The first line of the entries through the line bearing "Sąd Najwyższy: Kobiecie": copy these lines exactly and return nothing else.

** Opening DATA PROVIDED block **

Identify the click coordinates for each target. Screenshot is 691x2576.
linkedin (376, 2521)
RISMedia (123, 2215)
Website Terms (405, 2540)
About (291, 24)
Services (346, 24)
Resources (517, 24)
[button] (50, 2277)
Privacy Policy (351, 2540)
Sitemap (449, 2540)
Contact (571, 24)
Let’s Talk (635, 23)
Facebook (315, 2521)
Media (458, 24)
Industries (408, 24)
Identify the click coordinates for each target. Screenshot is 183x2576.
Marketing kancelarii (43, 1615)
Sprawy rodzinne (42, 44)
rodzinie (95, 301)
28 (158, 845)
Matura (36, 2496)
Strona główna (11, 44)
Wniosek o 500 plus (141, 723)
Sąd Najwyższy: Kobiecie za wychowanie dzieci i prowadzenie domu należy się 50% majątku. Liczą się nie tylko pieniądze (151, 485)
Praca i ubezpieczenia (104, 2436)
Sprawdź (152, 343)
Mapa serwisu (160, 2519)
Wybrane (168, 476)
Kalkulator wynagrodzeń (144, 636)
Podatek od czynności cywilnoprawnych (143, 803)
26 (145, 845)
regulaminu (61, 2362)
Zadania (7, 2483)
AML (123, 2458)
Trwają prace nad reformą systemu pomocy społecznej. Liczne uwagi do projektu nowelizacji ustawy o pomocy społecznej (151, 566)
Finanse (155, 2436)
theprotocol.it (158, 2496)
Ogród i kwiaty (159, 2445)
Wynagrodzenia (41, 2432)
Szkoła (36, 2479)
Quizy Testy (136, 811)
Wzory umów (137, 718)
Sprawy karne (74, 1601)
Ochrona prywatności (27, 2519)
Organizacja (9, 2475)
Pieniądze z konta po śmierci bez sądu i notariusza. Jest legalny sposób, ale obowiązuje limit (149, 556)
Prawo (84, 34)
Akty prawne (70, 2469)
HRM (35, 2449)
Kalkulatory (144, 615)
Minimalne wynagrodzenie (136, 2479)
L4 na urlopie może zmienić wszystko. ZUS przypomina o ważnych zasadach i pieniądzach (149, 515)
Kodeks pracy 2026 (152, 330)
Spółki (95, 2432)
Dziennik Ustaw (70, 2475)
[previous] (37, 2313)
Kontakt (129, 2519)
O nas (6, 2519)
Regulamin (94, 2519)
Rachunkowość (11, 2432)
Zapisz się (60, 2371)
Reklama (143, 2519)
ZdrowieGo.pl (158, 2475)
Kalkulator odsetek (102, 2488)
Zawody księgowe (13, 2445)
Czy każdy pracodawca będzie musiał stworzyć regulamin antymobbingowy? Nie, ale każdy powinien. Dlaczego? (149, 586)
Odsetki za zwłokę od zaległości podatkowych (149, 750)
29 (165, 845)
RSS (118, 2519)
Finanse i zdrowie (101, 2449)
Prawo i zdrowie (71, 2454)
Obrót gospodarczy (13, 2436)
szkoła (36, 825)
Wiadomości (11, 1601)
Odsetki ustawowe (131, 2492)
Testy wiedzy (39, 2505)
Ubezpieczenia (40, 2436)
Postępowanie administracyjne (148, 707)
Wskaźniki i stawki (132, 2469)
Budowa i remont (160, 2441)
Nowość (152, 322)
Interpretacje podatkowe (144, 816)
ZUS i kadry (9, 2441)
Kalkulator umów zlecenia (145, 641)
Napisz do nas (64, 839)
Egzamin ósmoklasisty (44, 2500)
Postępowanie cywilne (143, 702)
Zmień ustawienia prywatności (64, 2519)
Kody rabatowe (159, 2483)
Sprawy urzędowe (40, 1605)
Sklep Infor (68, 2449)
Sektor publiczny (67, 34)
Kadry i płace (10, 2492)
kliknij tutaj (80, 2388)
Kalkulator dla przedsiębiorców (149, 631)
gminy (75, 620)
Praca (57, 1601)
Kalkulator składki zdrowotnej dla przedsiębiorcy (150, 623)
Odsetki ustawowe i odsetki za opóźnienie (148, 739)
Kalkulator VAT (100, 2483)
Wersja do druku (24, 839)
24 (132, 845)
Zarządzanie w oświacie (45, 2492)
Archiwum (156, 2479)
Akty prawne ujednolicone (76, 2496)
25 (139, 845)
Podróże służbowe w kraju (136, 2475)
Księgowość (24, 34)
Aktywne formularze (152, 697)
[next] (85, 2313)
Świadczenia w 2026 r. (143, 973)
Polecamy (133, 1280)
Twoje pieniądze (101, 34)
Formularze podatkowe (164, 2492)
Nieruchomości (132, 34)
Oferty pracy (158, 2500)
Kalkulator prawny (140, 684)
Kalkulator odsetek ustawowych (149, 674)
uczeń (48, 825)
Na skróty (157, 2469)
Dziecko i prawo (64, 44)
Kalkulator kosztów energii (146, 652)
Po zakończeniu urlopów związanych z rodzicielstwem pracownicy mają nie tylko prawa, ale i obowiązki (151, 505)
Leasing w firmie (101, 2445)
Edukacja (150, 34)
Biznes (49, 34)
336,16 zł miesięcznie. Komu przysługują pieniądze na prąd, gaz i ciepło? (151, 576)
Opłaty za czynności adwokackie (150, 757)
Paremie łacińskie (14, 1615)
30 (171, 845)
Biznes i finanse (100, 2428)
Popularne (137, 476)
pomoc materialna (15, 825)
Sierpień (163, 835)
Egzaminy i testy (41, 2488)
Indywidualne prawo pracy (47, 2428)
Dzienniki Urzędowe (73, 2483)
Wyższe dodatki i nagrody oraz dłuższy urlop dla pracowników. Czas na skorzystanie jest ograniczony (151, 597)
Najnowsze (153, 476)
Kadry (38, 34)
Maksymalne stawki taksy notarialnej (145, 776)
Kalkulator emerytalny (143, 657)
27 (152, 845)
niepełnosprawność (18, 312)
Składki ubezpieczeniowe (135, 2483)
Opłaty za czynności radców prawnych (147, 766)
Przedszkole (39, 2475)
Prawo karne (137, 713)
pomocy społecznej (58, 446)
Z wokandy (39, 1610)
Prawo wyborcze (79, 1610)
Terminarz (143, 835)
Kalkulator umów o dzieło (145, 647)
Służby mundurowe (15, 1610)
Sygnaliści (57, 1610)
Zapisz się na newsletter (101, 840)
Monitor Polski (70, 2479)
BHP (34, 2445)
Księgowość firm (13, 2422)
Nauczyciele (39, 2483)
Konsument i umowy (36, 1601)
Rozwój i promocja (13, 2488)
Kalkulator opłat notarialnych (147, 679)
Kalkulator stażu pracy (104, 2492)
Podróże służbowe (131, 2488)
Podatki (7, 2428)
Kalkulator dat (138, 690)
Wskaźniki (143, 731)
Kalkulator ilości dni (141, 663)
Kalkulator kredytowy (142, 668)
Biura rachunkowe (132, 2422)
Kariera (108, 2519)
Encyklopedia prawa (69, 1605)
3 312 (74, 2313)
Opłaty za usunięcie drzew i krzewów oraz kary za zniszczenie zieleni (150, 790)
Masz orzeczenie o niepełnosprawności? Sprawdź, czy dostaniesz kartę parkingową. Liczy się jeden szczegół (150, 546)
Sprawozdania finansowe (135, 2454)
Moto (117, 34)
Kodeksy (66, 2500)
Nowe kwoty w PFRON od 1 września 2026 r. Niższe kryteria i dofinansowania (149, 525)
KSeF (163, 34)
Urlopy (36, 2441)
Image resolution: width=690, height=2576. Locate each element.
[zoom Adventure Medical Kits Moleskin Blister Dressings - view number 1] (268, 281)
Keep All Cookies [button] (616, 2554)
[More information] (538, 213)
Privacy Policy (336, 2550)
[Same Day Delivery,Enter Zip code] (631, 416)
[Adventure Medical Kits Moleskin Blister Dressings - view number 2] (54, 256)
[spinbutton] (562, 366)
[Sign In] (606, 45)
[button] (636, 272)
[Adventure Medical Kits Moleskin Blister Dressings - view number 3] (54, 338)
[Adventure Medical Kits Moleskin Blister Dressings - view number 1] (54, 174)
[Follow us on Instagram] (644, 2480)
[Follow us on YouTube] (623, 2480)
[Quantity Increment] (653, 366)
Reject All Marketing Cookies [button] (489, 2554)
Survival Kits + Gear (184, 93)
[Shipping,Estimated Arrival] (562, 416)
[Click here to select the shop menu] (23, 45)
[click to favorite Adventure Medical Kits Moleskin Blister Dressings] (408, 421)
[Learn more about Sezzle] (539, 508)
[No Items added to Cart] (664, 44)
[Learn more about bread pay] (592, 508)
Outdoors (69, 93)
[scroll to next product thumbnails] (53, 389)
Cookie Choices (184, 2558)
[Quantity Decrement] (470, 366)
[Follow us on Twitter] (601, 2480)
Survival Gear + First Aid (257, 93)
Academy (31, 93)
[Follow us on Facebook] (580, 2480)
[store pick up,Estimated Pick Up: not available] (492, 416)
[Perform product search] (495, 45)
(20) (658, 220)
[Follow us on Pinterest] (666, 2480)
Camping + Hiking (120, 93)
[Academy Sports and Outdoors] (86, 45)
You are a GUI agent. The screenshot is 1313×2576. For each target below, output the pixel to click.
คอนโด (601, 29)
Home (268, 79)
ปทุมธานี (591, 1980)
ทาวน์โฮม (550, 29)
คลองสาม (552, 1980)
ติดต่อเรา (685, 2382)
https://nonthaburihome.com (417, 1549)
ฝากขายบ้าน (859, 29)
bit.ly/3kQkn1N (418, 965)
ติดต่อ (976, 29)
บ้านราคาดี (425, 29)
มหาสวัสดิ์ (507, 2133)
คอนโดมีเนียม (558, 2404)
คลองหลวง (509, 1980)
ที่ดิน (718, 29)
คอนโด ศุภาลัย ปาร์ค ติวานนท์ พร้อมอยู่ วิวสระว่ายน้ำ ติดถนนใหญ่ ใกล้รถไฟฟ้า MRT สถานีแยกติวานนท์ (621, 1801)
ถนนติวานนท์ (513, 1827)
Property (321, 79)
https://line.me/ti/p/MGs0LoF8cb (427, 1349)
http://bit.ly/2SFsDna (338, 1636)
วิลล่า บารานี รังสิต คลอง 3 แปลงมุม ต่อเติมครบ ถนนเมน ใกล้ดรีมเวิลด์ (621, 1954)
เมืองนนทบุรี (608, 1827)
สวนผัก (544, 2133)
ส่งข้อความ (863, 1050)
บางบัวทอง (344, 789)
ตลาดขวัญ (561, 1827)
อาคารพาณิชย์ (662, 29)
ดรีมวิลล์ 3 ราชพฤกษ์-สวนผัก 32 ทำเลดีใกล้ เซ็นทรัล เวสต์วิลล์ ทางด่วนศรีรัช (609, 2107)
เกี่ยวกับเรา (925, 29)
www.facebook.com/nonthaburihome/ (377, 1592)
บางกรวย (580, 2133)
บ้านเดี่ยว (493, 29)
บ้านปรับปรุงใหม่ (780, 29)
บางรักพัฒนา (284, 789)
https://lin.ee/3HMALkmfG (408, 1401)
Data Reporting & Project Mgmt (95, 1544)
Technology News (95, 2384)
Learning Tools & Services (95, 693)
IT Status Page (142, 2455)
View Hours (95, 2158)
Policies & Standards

** Closing DATA PROVIDED block **

**RESULT FOR THIS TASK**
Identify the click coordinates for each target. Screenshot is 691x2576.
linkedin (376, 2521)
RISMedia (123, 2215)
Website Terms (405, 2540)
About (291, 24)
Services (346, 24)
Resources (517, 24)
[button] (50, 2277)
Privacy Policy (351, 2540)
Sitemap (449, 2540)
Contact (571, 24)
Let’s Talk (635, 23)
Facebook (315, 2521)
Media (458, 24)
Industries (408, 24)
Identify the click coordinates for each target. Screenshot is 183x2576.
Marketing kancelarii (43, 1615)
Sprawy rodzinne (42, 44)
rodzinie (95, 301)
28 (158, 845)
Matura (36, 2496)
Strona główna (11, 44)
Wniosek o 500 plus (141, 723)
Sąd Najwyższy: Kobiecie za wychowanie dzieci i prowadzenie domu należy się 50% majątku. Liczą się nie tylko pieniądze (151, 485)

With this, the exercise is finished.